Maybe a hook-up culture that is framed as divergent from and a murderer of traditional romance is simply articulating a different iteration of “finding the one,” a central component of the scarcity-driven model of love and romance within capitalism. These false perceptions of scarcity drive the accumulation of capital (i.e. partners) for accumulation and ownership’s sake.
You might think this idea of love’s scarcity would be a good thing: that because so little of what we understand as “true love” exists, we might be more prone to savour and appreciate it. But scarcity in love mirrors the scarcity of capitalism: we become greedy and obsessed with “our” thing, relationships often revolve around insecurity, possessiveness, and fear that we might lose “our” person. This sets off our so-called “biological-sociological impulse” to fight for our partner: we become pitted against other potential prospectives in a competition to keep our mates.
Socialization into this hegemonic idea of romance is one means of socialization into capitalism itself. An integral part of dominant amatonormative romance, is a gender essentialist way of knowing oneself in relation to a prospective lover.

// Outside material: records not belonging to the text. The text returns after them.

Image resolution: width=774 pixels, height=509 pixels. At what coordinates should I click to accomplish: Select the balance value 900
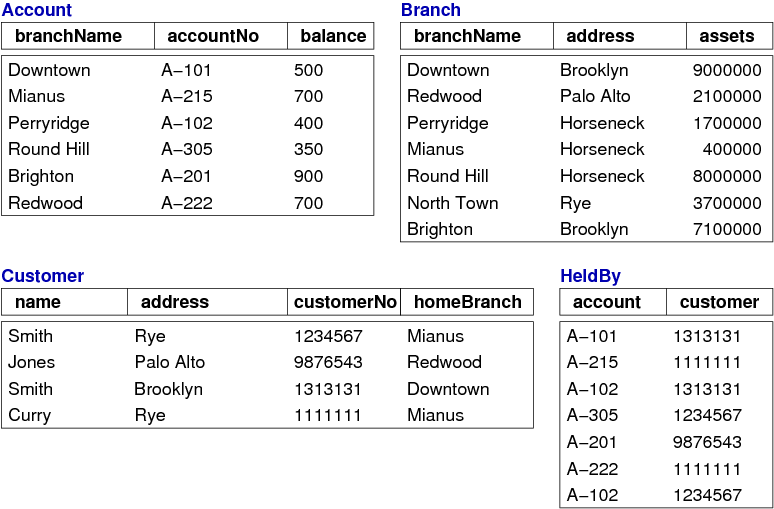(x=309, y=176)
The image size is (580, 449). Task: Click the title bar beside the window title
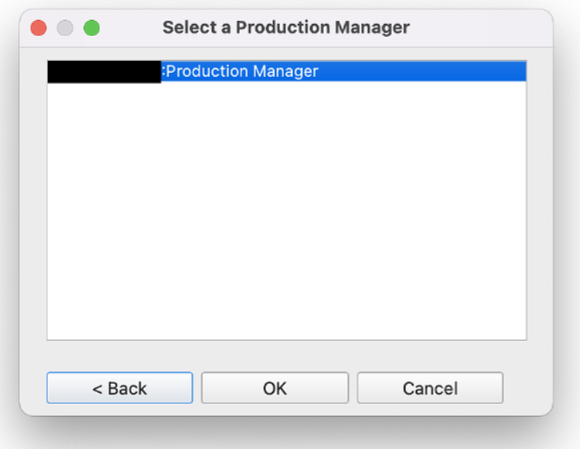pos(481,28)
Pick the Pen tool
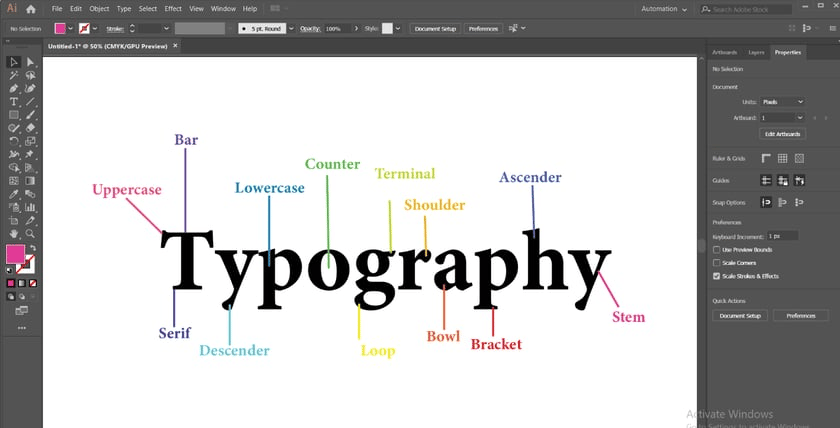The width and height of the screenshot is (840, 428). pos(14,88)
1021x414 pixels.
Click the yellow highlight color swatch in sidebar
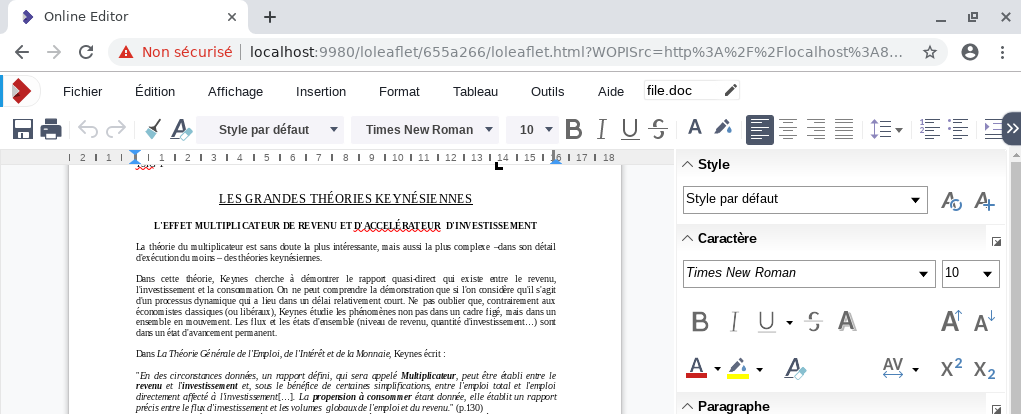738,368
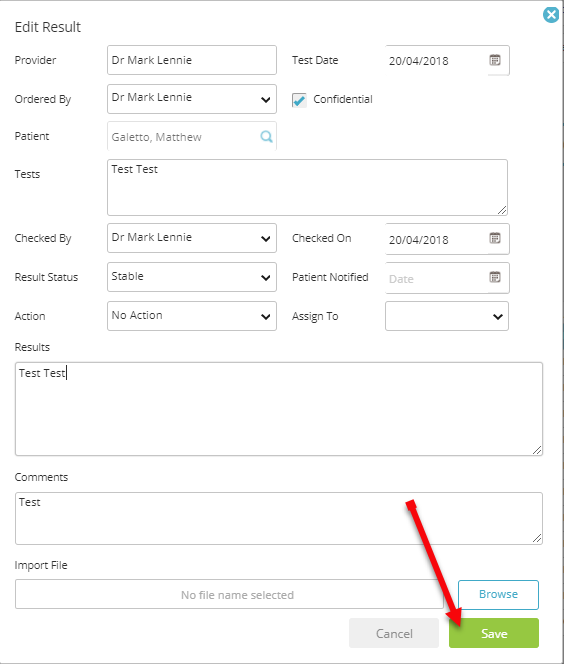Expand the Checked By dropdown
The height and width of the screenshot is (664, 564).
pyautogui.click(x=192, y=238)
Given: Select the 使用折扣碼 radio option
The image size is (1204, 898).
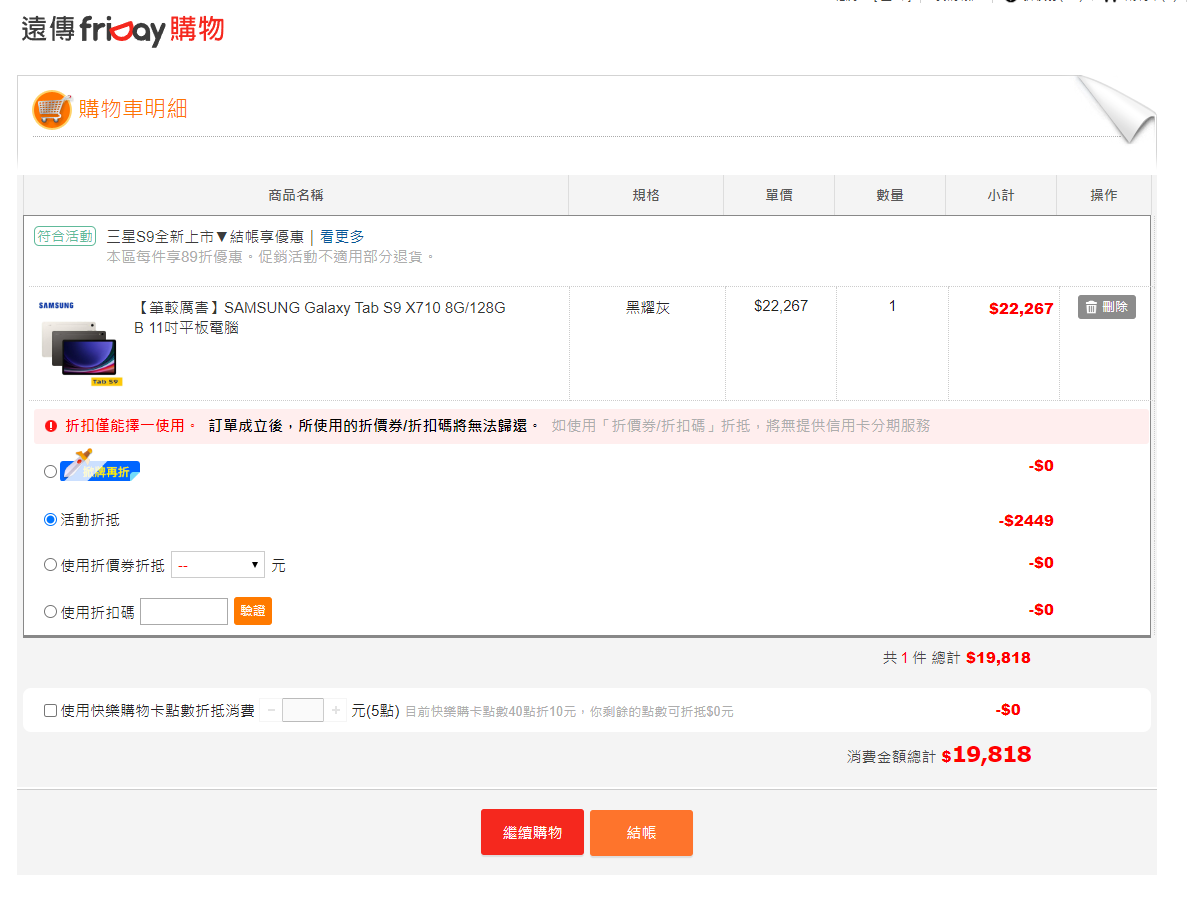Looking at the screenshot, I should [x=51, y=612].
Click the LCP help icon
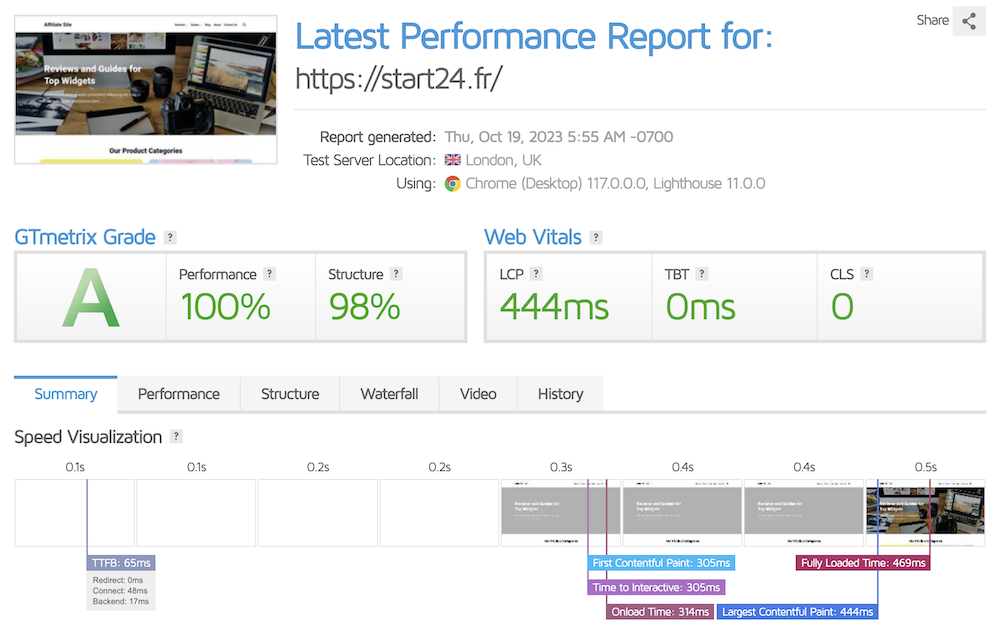Image resolution: width=1000 pixels, height=629 pixels. point(536,274)
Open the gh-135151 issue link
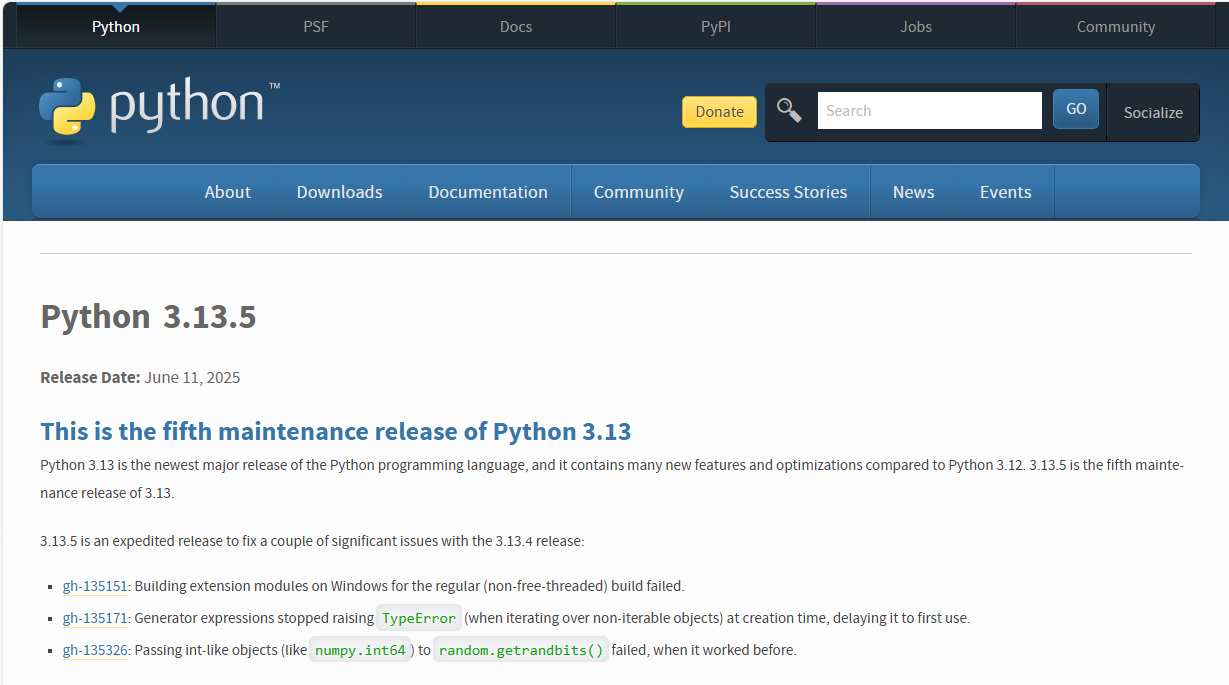 pos(95,586)
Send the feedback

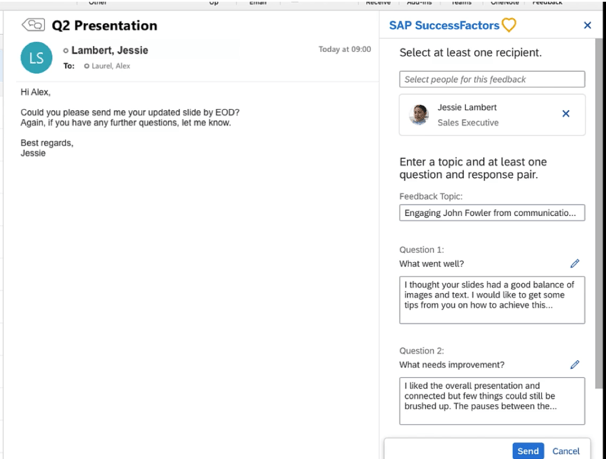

Within these [hetero]normativities, we internalize and perform scripts dictating the “best” ways to attract and keep a partner. Bodies are slotted into a tireless cat and mouse game of partner-as-accessory, where the ability to find partnership ultimately defines our value and worthiness of affirmation: “partner capital,” if you will. This “partner-capital” is scrutinized and regulated heavily by patriarchal systems and determined through a number of semi-arbitrary markers, such as outward-facing sexual purity or domestic prowess or the ability to financially provide. Because these dynamics largely dictate the worth of individuals whose genders must bear vulnerability to maintain patriarchy’s security, there is unequal gendered pressure in maintaining romantic relationships.
One example of this hoarding and accumulation within dominant constructions of romance is the idea of “forever” as a validating and legitimizing marker of the worth of our relationships. Within this “forever” trajectory, those perceived as adopting a more typically feminine or submissive role (because this critique is both implicitly and explicitly gendered) are perceived as lesser for their role in failed marriages, for their “inability” to properly maintain a relatively masculine or dominant partner. This is not the sole domain of heterosexual couplings: queer normativities often follow similar suit. Subsequent marriages or serious relationships are taken less seriously because the institution of marriage is “cheapened” by divorce.
The fact that I and other millennials can secure a dinner date or a one-night stand using never before available technologies has not led and is not leading to the destruction of romance. Romance—as dictated by dominant ideas and driven by the desires to peddle consumer goods like household appliances on carefully constructed family units—is an impossible-to-redeem mode of understanding love and intimacy and human interaction taught to us by capitalism.
We generally want to feel lovable, desirable, worthy, and seen, and we are taught that our ability to be any of these things comes, most importantly, from romantic partners. So why wouldn’t young people, in a period of increasingly relentless demands made by late capitalism, use the resources they have at their disposal to feel these intimacies and desirabilities as frequently as possible?
Although this generation has made the best of navigating the shitty world that previous generations have left us to inherit, there remains an exceptional badness inherent to “millennial culture.” How, then, will we reclaim or reject romance?